A Swedish Clinical Review of oesophageal cancer maintains the high quality of this series. Barrett’s oesophagus is mentioned just once and the section of screening is clear and minimalist. This is a cancer which presents too late for curative attempts in 75% of cases. Adenocarcinomas are getting much commoner for reasons we can only guess at. We don’t know whether chemoradiotherapy should be pre-operative, peri-operative or post-operative, and successful surgery may still leave a trail of problems in its wake. No more comforting than the average episode of Wallander (Swedish version), but with equally high production values.

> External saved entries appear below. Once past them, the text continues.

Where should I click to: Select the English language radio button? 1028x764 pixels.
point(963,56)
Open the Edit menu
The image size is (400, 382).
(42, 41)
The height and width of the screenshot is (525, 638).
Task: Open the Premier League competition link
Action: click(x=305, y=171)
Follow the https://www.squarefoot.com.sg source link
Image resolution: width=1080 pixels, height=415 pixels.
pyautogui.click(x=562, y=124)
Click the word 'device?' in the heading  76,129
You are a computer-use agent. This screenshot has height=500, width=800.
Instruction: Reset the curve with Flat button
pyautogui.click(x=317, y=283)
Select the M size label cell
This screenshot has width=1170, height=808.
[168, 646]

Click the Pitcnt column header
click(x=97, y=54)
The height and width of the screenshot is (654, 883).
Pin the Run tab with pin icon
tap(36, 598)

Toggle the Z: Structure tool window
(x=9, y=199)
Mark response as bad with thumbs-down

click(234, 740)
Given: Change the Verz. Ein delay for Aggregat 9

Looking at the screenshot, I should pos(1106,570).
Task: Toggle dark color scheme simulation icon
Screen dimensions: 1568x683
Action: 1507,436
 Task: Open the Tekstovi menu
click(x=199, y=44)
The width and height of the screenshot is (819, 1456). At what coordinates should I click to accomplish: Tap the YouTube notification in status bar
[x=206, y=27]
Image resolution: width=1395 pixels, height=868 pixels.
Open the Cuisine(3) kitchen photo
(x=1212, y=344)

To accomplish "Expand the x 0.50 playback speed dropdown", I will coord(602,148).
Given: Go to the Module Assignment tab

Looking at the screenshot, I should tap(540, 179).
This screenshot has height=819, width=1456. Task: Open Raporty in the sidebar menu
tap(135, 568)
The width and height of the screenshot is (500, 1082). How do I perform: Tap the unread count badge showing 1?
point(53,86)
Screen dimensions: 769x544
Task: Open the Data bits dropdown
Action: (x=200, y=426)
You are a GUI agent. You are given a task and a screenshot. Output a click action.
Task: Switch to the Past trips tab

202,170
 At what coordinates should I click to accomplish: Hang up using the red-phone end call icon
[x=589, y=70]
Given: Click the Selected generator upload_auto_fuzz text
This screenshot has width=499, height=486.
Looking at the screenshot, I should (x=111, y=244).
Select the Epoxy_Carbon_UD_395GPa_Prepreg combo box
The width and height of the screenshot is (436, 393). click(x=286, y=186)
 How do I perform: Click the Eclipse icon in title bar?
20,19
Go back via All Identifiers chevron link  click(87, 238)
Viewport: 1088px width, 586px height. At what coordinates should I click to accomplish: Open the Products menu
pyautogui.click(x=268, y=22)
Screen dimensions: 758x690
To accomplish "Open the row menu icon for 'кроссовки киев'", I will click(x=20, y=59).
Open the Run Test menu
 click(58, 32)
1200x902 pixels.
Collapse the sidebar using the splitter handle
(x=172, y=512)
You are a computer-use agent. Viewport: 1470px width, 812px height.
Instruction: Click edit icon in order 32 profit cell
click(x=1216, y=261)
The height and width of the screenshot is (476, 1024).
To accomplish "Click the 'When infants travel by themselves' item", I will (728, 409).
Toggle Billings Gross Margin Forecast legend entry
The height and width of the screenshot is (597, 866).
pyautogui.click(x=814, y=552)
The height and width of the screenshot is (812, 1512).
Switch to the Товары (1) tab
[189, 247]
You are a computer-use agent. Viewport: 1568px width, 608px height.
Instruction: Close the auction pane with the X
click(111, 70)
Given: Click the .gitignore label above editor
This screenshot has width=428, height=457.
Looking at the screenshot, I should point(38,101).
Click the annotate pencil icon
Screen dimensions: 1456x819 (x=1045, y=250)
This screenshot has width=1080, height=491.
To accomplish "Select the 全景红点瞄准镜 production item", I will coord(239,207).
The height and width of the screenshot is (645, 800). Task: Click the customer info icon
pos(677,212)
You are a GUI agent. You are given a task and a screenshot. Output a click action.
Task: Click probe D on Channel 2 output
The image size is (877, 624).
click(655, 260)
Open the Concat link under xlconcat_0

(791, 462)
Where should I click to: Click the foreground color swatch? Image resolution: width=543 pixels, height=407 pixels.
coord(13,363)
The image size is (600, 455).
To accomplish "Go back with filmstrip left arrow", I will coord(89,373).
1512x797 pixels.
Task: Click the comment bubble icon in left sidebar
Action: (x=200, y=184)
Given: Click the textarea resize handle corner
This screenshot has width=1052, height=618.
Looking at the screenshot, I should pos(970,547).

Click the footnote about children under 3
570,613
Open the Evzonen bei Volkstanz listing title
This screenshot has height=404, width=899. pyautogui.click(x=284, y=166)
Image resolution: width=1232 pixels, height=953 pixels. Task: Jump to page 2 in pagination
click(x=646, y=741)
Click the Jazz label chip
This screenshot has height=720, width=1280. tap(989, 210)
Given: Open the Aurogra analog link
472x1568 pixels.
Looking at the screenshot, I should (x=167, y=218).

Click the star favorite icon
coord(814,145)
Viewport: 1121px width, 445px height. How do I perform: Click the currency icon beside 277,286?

Plant of the Week: Rumex acetosa
Sorrel
Very common and widely distributed . . .it is called Sorrow . . .in some parts of Worcestershire
Memory worsening — let it go as rain
streams on half-visible clatter of the wind
lapsing and rising,
that clouds the pond’s green mistletoe of spawn,
seeps among nettlebeds and rust-brown sorrel,
perpetual ivy burrowed by weak light,
makes carved shapes crumble: the ill weathering stone
salvation’s troth-plight, plumed, of the elect.
This poem by Geoffrey Hill was sent to me by a young Yale English graduate called Peter Behrman-de Sinety, who started a correspondence about these reviews some years ago. He finally came to stay with us last Monday, on the way to hear Geoffrey Hill’s inaugural lecture as Professor of Poetry in Oxford the next day.
Peter didn’t know how this poem would resonate with us – the personal sorrow we associate with Worcestershire, where my wife’s parents died; or how my own parents used to gather sorrel for soup when I was little and we were desperately poor, and how it now grows on their windswept Pennine grave.
To celebrate our meeting I cooked up a Sorrel Feast, using the last of the culinary sorrel (Rumex scutatus) from our garden, gathered before the frosts.
Sorrel, tomato and prawn soup
Oysters with sorrel and wild mushroom cream
Sorrel salad (although we forgot to add the sorrel)
Quails without sorrel (basil and pine nuts instead)
Sorrel, persimmon and physalis sorbet
Partridge breasts with port and sorrel butter
etc
It was nice. The next day we explored Hill’s childhood Worcestershire and heard his thunderous lecture.